Особенность апокалиптического познания состоит в том, что мир судится из перспективы его полного исчезновения. Блох не хочет отодвигать реализацию утопии в неопределенное будущее, он не готов принять кантианский аргумент о бесконечном приближении к совершенству, отсюда такое внимание к повседневности и метафизике мгновения. Но при этом погружение в себя не есть упоение самостью, необходим бунт против ущербного мироздания.
Поэтому Блох колеблется между мистическим презентизмом мгновения и эсхатологическими обертонами религий откровения. Не очень понятно, как совместить полное и безоговорочное уничтожение старого мира с тем стремлением раскрыть тайны, которые вынашивает в себе наша душа, и придать смысл миру повседневной жизни.
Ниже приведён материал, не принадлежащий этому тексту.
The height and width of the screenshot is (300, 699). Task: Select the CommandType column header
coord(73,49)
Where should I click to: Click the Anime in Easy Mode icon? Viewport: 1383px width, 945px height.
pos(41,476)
Но если погружение в себя искажает историческую оптику, то апокалиптика не дает увидеть подлинно настоящее [354], увлекает мгновение в водоворот исторического движения, навязывающего нашему актуальному бытию свои дела и перспективы. Уже в этом проявляется вся парадоксальность утопического проекта, о которой будет еще повод сказать ниже.
Мессианизм, конечно, противостоит традиционной религиозности, пренебрегая ею как унылой догмой. Впрочем, уничтожение святынь может мыслиться и как восстановление прежнего порядка, возврат к «золотому веку». Собственно, напряжение между реставративной и утопической тенденциями определяло всю историю еврейского мессианизма. Но главное в том, что для Блоха такое возвращение не есть результат действия имманентных истории, эволюционно развивающихся сил, каузально обусловленный неким предшествующим развитием, речь идет о вторжении извне, резком и непредсказуемом (это роднит его и с Розенцвейгом, и с Беньямином) [355]. Божественная искра может вспыхнуть в любой момент, в любом деле, самом заурядном и нелепом, и здесь гностицизм и (надконфессиональный) мессианизм сходятся.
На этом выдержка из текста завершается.